=== TASK ===
Put the lines of the items below, from the first line through the line with "click(x=57, y=561)", into a numbered list, and leave out any blank lines.

=== DATA PROVIDED ===
..............................
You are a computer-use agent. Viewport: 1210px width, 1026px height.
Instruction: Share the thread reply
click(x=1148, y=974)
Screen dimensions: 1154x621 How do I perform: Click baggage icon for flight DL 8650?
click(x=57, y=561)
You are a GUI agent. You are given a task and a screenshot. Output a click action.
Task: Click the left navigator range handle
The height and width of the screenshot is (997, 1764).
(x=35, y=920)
..............................
=== EXERCISE RESPONSE ===
1. You are a computer-use agent. Viewport: 1210px width, 1026px height.
2. Instruction: Share the thread reply
3. click(x=1148, y=974)
4. Screen dimensions: 1154x621 How do I perform: Click baggage icon for flight DL 8650?
5. click(x=57, y=561)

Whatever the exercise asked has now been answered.